The SAEM newsletter is published bimonthly by the Society for Academic Emergency Medicine. The opinions expressed in this publication are those of the authors and do not necessarily reflect those of SAEM.

Call for Abstracts 2005 Annual Meeting May 22-25, 2005 New York, New York Deadline: January 5, 2005 The Program Committee is accepting abstracts for review for oral and poster presentation at the 2005 SAEM Annual Meeting.

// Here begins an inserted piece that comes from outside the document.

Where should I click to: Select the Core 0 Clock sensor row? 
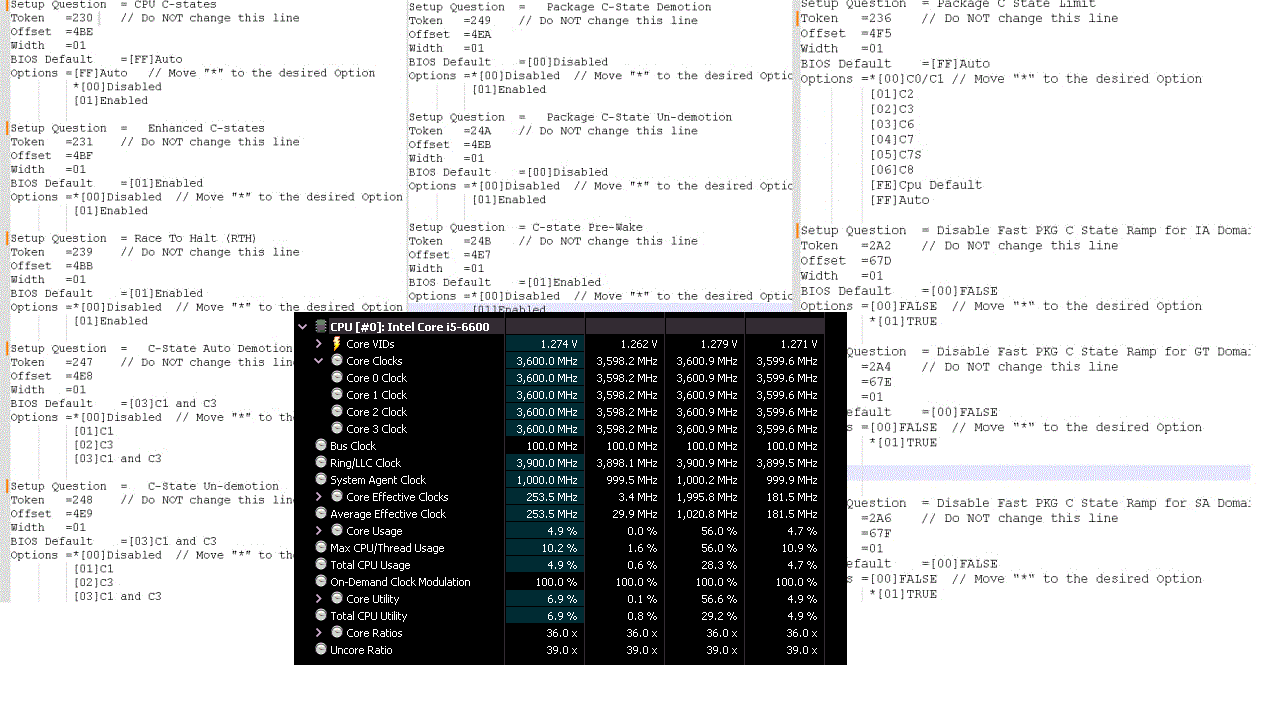[376, 378]
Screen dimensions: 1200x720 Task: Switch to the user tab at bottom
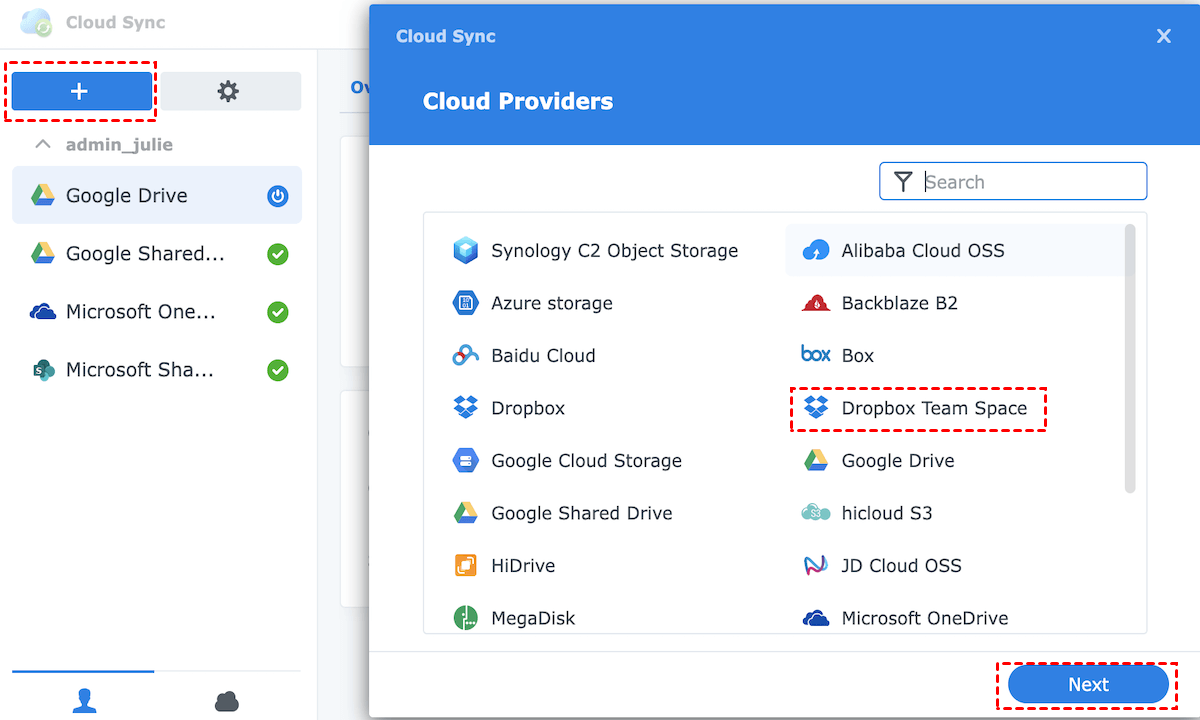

Authors are invited to submit original research in all aspects of Emergency Medicine including, but not limited to: abdominal/gastrointestinal/genitourinary pathology, administrative/health care policy, airway/anesthesia/analgesia, CPR, cardiovascular (non-CPR), clinical decision guidelines, computer technologies, diagnostic technologies/radiology, disease/injury prevention, education/professional development, EMS/out-of-hospital, ethics, geriatrics, infectious disease, IEME exhibit, ischemia/reperfusion, neurology, obstetrics/gynecology, pediatrics, psychiatry/social issues, research design/methodology/statistics, respiratory/ENT disorders, shock/critical care, toxicology/environmental injury, trauma, and wounds/burns/orthopedics. The deadline for submission of abstracts is Wednesday, January 5, 2005 at 5:00 pm Eastern Time and will be strictly enforced. Only electronic submissions via the SAEM online abstract submission form will be accepted. The abstract submission form and instructions will be available on the SAEM website at www.saem.org in November. For further information or questions, contact SAEM at saem@saem.org or 517-485-5484 or via fax at 517-485-0801. Only reports of original research may be submitted. The data must not have been published in manuscript or abstract form or presented at a national medical scientific meeting prior to the 2005 SAEM Annual Meeting. Original abstracts presented at national meetings in April or May 2005 will be considered. Abstracts accepted for presentation will be published in the May issue of Academic Emergency Medicine, the official journal of the Society for Academic Emergency Medicine. SAEM strongly encourages authors to submit their manuscripts to AEM. AEM will notify authors of a decision regarding publication within 60 days of receipt of a manuscript.